I don’t pick up any of my guitars as often as I should. I have three or four of them sitting around. (And yes, one of them is a Spanish guitar that my wife got me for a Wedding present! Thing about it is, I HAD the calluses before I got this guitar so when I play it, I don’t feel like a wienie) This past week when I was feeling like crap, I picked my guitar up off the bed and just sat down and started to play. For me, at least right now, it’s still comes easy. My brain sends those long ago learned and practiced chords and notes down through the nerve endings in my fingers and the music starts to come out of the guitar. It’s like a small miracle really. I can’t remember what I had for supper last night, but I can still play “Down Yonder” or “Wildwood Flower” like it was 1963! Over forty years and my brain still remembers! I think the day I pick up the guitar and I can’t remember the chords or the notes that I learned so long ago is going to be a VERY sad day. I really hope it never happens. There is such a bond between a player and their instrument, that if that bond is broken, it would be almost like a death of dear friend. Oh how much you would mourn that loss! I know the look in my Grandfather’s eyes back years ago when he would pick up that banjo that he had played for years and couldn’t quite get the music to come out the way it did before. It was a sad and confused look. A pitiful look. It wasn’t too long after that when Grandpa had to go to the nursing home because he really couldn’t remember anything anymore. Or anybody. I pray to the creator that I don’t go that route. One of the first songs I wrote when I took up songwriting was about Grandpa and his banjo. It’s called “Blue Ridge Mountain Symphony.” I have a good demo of the song, maybe one of these days I will get it on the site so folks can listen to it.
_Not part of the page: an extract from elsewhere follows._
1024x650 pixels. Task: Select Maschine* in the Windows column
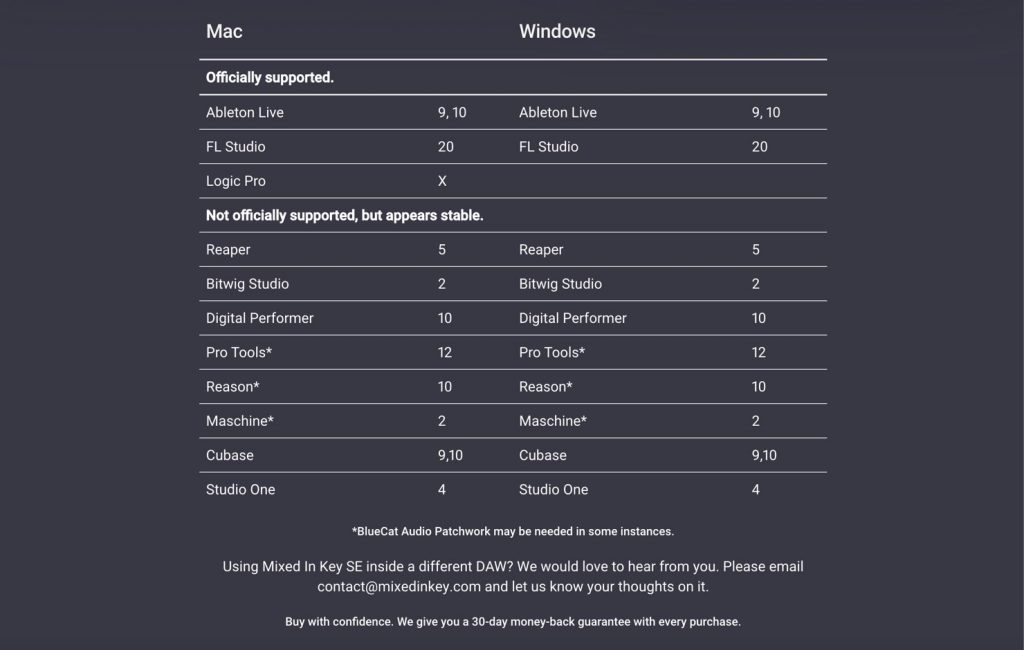pyautogui.click(x=553, y=421)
I really think that the fact that man decided to pick up some pieces of wood and put cat guts on it, or thump on a hollow log and call it music, was one of the things that eventually differentiated us from all the other creatures that our creator made. I can’t recall seeing any animal but a human pick up a musical instrument and play it. (ok…they train chimps to do it…but that’s different, they don’t give a hoot….or perhaps that’s an ooh..ooh…ooh…about what they are doing! Man is the only creature who has made a connection with things musical, and I think that is one of the only real connections we have with divinity. I really think God enjoys music. He digs dancing too…remember when David danced before God, and he was pleased? We sell God short sometimes I think, imagining that ALL he is, is this stern and terrible judge sitting behind a judge’s bench with a big gavel, ready to convict us of all our sins and send us straight to blazes.
Anyway, I digress. So the other day when I continued to play, I also started humming some familiar tunes to the chords. Peter, Paul and Mary were remembered of course, with “Jet Plane,” and “Puff the Magic Dragon” I covered Peter and Gordon with “I Go to Pieces” I stepped forward with “The Ones the Wolfs Brought Down” a song that Garth Brooks recorded which never made to the singles chart, but in my opinion certainly should have. I went through “Stepping Stone” which Paul Revere and the Raiders, and the Monkees covered. I did “Friends in Low Places” because that’s just how I felt! Then I just sat there for half an hour more making up little runs and tunes from the Blues to Rock and Roll. I found a couple of riffs I really liked and just played them over and over, hoping I might remember them if I ever get near a recorder again, and want to put down something new. I really wish I had the time. I feel like I have cheated something or somebody sometimes because I haven’t been as “creative” as I should have been. When do you have time to be creative? Seems like back in the 80’s I had a hell of a lot more time to write and create and try to do things that might be some kind of “legacy” Now I’m not so sure about legacies anyway. Who’s really going to care? Is it something my children and grandchildren would REALLY want to sit down and take time to listen to, or will they get into the same rut as I seem to be in now, which leaves you with no time to do anything but work, eat and sleep and a few minutes on the weekend to catch up with your chores. I swear to goodness, I can never remember the days being so crammed full of stuff that the only time I pick my guitar up and play it is when I am at home sick, and my chest is feeling funny and I have these strange little twinges, and I need some solace from somewhere.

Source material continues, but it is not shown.